Temporal correctness layer for ML training data
Project description
Timefence
Temporal correctness layer for ML training data.
Timefence guarantees no future data leakage, audits existing pipelines, and builds point-in-time correct datasets — locally, with zero infrastructure, in seconds.
From pip install to "I found leakage in my pipeline" in under 3 minutes.
Install
pip install timefence
Three runtime dependencies: duckdb, click, rich. Python 3.9+.
Quick Start
timefence quickstart churn-example
cd churn-example
This generates a self-contained project with synthetic data and planted leakage:
churn-example/
timefence.yaml # Project config
features.py # 4 feature definitions
data/
users.parquet # Synthetic user data (10K users, 30K rows)
transactions.parquet # Synthetic transactions (200K rows)
labels.parquet # Churn labels (5K rows)
train_LEAKY.parquet # Pre-built dataset WITH planted leakage
README.md
Step 1: Find the leakage.
timefence audit data/train_LEAKY.parquet
TEMPORAL AUDIT REPORT
Scanned 5,000 rows
WARNING LEAKAGE DETECTED in 3 of 4 features
LEAK rolling_spend_30d
1,520 rows (30.4%) use feature data from the future
Severity: HIGH
LEAK days_since_login
4,909 rows (98.2%) use feature data from the future
Severity: HIGH
OK user_country - clean (5,000 rows)
OK account_age_days - clean (5,000 rows)
Step 2: Fix it.
timefence build --labels data/labels.parquet --features features.py --output data/train_CLEAN.parquet
Building training set...
Labels 5,000 rows from data/labels.parquet
Features 4 features
Joining with point-in-time correctness (feature_time < label_time):
OK user_country 5,000 / 5,000 matched
OK account_age_days 5,000 / 5,000 matched
OK rolling_spend_30d 5,000 / 5,000 matched
OK days_since_login 5,000 / 5,000 matched
Written data/train_CLEAN.parquet (5,000 rows, 7 cols)

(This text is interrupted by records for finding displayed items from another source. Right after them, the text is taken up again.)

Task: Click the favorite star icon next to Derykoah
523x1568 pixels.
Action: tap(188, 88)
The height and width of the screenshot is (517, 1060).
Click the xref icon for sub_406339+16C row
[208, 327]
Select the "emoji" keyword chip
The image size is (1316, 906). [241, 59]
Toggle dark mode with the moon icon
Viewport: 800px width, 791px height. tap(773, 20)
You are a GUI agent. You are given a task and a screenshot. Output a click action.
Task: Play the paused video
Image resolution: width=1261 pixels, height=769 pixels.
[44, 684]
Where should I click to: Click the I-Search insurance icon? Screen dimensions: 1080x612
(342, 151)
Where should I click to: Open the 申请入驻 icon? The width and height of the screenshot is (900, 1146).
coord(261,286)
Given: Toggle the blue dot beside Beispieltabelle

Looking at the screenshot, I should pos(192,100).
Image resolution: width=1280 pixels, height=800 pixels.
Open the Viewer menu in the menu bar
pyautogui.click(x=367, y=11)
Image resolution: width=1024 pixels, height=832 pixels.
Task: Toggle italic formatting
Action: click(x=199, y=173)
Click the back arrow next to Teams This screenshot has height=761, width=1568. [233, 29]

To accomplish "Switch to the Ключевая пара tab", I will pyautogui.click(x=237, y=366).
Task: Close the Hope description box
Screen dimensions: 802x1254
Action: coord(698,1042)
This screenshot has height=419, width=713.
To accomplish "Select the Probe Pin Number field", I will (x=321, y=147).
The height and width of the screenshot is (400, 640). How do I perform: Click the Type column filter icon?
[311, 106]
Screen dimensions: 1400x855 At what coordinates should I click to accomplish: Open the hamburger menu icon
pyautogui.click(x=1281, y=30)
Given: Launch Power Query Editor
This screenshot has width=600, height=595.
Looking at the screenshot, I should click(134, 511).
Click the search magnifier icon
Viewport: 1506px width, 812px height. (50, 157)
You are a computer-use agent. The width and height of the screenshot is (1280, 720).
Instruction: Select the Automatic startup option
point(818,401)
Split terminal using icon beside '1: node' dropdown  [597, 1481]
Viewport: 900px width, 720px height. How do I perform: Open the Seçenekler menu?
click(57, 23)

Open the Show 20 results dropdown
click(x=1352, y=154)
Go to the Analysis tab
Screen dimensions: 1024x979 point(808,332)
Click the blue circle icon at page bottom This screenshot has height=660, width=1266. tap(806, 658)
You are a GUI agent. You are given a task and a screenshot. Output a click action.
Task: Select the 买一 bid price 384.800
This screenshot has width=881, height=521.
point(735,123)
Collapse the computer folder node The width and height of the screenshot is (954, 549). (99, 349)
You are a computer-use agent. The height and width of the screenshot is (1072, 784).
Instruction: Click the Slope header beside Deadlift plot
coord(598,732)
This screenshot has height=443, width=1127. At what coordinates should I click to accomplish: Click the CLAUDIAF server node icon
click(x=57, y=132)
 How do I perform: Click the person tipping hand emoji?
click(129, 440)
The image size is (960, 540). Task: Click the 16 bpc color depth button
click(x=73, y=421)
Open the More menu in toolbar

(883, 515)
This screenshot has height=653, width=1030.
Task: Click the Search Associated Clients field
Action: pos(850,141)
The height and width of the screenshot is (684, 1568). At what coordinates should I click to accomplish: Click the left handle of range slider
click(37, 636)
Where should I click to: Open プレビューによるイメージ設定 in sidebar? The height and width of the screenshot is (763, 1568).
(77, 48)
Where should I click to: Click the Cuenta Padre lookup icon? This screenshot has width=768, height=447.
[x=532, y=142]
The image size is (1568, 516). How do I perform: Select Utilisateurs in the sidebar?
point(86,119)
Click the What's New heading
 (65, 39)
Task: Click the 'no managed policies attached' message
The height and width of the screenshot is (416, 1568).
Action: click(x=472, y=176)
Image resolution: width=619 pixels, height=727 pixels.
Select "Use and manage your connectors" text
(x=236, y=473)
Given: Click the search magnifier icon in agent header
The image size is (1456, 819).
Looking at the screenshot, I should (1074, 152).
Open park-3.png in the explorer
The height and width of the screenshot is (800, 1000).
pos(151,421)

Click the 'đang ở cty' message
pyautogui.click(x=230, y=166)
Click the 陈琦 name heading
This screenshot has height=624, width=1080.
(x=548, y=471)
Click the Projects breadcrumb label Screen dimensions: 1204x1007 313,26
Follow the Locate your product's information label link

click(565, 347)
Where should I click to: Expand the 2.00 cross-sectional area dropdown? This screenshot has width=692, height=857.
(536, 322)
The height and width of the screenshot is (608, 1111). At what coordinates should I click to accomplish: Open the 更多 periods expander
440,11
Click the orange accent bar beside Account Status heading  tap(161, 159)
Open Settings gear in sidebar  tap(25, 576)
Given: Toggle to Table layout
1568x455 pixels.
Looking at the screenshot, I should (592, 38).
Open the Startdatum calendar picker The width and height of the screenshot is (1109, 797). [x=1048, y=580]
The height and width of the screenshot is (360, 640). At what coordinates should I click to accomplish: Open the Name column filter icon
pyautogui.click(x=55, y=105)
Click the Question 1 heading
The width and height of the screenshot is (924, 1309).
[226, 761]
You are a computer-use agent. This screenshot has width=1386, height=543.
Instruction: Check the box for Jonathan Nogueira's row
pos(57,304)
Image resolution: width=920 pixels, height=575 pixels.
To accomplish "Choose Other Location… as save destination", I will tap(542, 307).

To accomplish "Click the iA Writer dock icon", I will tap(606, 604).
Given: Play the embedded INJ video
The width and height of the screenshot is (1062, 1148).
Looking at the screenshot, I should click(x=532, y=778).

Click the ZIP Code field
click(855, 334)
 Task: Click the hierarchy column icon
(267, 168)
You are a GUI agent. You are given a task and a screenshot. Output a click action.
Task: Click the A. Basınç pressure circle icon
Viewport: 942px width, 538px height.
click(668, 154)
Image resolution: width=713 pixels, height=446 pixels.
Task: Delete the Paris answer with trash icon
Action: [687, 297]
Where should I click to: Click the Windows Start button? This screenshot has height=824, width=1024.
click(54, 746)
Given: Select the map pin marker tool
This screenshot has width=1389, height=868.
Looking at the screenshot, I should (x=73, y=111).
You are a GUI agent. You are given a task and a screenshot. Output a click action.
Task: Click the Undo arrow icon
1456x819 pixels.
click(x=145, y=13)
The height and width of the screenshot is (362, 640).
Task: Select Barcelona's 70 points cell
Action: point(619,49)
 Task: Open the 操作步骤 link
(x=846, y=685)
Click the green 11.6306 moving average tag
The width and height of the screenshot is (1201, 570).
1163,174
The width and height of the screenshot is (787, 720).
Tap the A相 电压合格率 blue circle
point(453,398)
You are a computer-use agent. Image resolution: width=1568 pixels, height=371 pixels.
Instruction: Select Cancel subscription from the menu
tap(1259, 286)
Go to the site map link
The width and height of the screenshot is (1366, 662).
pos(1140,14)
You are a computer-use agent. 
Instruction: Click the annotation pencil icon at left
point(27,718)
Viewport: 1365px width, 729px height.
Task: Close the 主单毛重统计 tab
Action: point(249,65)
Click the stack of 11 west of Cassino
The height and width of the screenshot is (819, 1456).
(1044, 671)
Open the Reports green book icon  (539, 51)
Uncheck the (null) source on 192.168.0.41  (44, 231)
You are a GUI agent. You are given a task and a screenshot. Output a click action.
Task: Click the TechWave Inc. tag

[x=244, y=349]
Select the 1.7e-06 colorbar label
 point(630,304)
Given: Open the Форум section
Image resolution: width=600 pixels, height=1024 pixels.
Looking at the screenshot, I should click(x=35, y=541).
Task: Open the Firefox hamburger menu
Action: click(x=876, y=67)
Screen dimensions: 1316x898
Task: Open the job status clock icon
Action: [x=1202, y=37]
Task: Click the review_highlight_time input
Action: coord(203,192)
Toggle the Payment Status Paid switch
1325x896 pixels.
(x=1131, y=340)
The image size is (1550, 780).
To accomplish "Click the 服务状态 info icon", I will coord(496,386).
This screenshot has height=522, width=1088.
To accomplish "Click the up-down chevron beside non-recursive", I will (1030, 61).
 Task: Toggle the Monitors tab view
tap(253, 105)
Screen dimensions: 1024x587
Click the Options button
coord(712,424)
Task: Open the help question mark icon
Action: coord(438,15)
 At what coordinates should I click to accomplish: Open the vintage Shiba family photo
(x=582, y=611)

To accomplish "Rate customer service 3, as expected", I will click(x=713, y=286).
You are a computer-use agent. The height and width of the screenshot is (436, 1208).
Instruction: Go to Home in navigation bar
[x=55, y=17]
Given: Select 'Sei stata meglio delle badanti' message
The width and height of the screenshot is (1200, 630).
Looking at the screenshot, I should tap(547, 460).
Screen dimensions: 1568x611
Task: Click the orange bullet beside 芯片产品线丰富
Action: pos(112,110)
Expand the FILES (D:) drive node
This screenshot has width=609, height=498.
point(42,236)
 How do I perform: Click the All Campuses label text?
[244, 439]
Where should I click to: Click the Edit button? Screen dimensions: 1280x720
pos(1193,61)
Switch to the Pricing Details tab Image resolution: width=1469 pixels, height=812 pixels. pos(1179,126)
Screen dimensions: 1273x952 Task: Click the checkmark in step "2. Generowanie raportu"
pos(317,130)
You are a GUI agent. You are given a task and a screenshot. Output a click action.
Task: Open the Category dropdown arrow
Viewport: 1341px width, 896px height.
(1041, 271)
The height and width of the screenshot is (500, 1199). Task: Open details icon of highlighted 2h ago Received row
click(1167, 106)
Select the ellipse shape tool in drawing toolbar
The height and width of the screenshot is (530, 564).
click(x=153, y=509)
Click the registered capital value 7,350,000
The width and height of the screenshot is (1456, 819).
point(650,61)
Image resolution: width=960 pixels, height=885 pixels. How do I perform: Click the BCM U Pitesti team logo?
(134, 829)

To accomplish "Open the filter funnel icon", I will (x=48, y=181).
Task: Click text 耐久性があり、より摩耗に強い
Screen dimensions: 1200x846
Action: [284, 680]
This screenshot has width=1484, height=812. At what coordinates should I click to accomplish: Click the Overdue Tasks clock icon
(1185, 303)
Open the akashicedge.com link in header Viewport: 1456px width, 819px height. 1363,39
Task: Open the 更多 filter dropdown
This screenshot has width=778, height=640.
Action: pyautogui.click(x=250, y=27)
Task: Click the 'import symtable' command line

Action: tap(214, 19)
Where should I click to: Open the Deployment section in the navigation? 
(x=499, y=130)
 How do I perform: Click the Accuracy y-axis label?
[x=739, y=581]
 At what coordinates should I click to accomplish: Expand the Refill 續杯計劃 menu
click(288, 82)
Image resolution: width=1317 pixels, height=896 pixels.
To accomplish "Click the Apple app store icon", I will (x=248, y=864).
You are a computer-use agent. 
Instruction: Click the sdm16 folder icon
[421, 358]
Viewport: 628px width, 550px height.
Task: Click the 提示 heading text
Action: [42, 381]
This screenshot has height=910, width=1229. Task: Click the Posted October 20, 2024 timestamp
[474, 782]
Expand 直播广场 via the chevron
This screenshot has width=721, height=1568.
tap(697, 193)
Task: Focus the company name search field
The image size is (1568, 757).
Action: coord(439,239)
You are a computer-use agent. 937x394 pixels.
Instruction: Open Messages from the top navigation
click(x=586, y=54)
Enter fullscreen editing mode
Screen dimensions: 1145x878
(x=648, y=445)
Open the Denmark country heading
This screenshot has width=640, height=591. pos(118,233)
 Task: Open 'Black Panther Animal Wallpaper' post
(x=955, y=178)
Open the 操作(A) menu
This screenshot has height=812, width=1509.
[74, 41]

Manifest .timefence/builds/20260205T143022Z/build.json
Step 3: Verify.
timefence audit data/train_CLEAN.parquet
ALL CLEAN - no temporal leakage detected
Core Concepts
Timefence has 6 user-facing concepts:
| Concept | Definition |
|---|---|
| Source | A table of historical data with timestamps |
| Feature | A named column derived from a source |
| Labels | Prediction targets with entity keys and event times |
| Build | Constructing a point-in-time correct dataset |
| Audit | Checking any dataset for temporal leakage |
| Store | A local directory that tracks builds and manifests (optional) |
The Core Invariant
For every row in a Timefence-built training set:
feature_time < label_time - embargo
Strict less-than. No feature value used in training may have been recorded at or after the label event minus its embargo.
Python API
Source
Declare where historical data lives and how to interpret it temporally.
import timefence
users = timefence.Source(
path="data/users.parquet",
keys=["user_id"],
timestamp="updated_at",
)
# CSV source
events = timefence.CSVSource(
path="data/events.csv",
keys=["user_id"],
timestamp="event_time",
delimiter="|",
)
# SQL source
txns = timefence.SQLSource(
query="SELECT * FROM transactions WHERE amount > 0",
keys=["user_id"],
timestamp="created_at",
name="transactions",
)
Keys and timestamp are always required. Timefence never infers them.
Feature
One class. Three modes. Exactly one of columns, sql, or transform must be provided.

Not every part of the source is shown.